Scholz räumt Vertrauenskrise ein - Europawahl "war ein Einschnitt"

Bundeskanzler Olaf Scholz (SPD) hat eine Vertrauenskrise in der deutschen Politik eingeräumt. (RALF HIRSCHBERGER)
Bundeskanzler Olaf Scholz (SPD) hat eine Vertrauenskrise in der deutschen Politik eingeräumt. (RALF HIRSCHBERGER)

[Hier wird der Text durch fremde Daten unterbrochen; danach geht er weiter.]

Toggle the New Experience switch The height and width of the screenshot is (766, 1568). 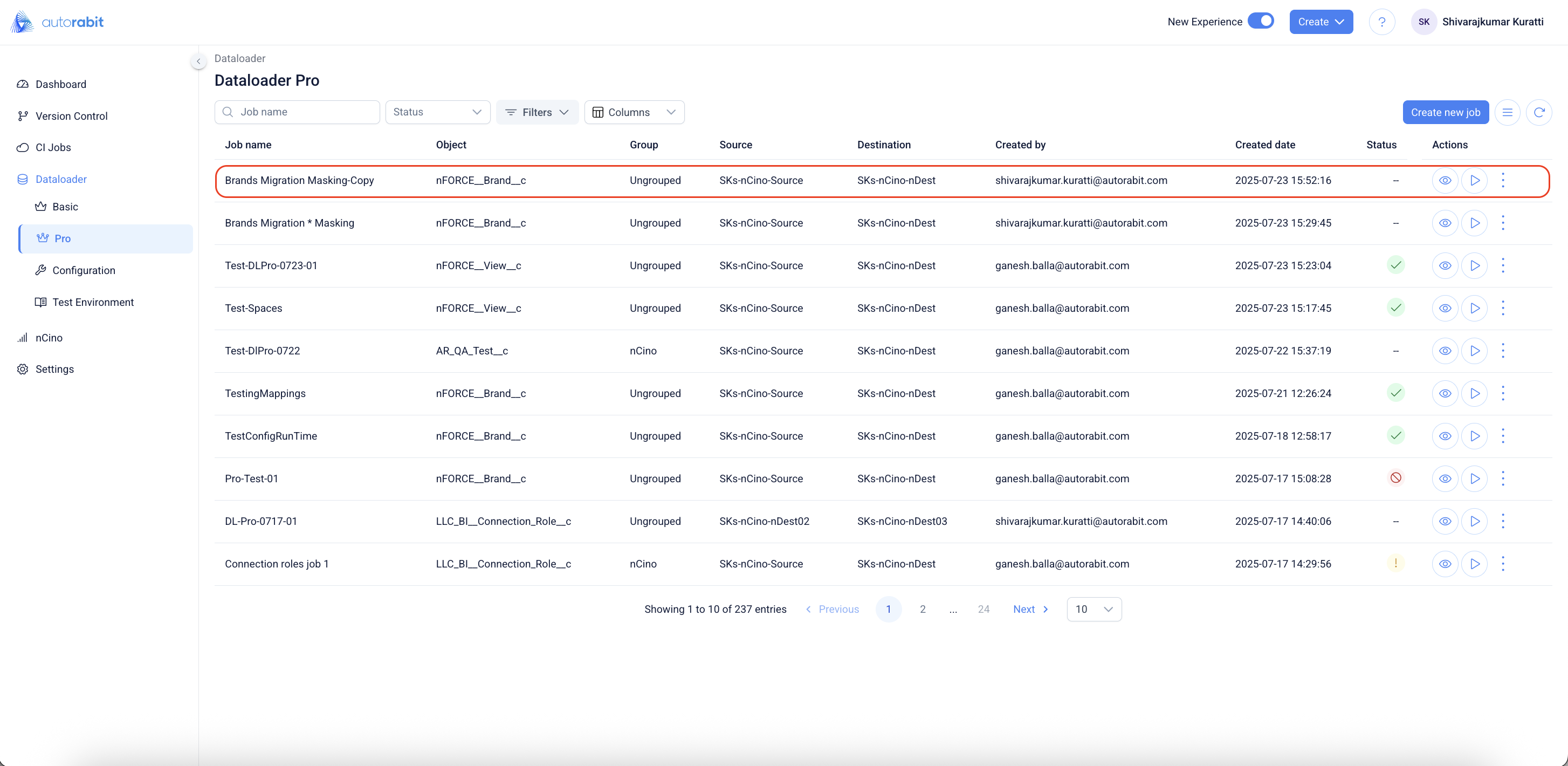point(1260,22)
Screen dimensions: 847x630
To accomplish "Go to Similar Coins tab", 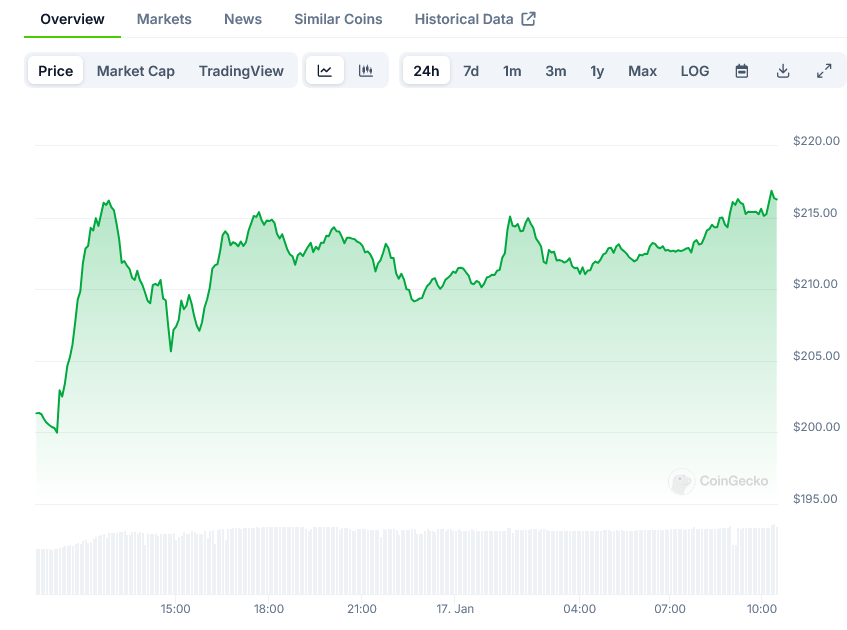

Bundeskanzler Olaf Scholz (SPD) hat eine Vertrauenskrise in der deutschen Politik eingeräumt. "Ständige Krisenerfahrungen haben Vertrauen erschüttert, das kann man gar nicht anders sagen", sagte Scholz am Mittwoch in einer Regierungserklärung im Bundestag in Berlin. Der Kanzler bezeichnete die Europawahl, bei der Parteien an den Rändern besonders stark abgeschnitten hatten, als "Einschnitt". Die Aufgabe seiner Regierung sehe er nun darin, wieder Zuversicht zu verbreiten.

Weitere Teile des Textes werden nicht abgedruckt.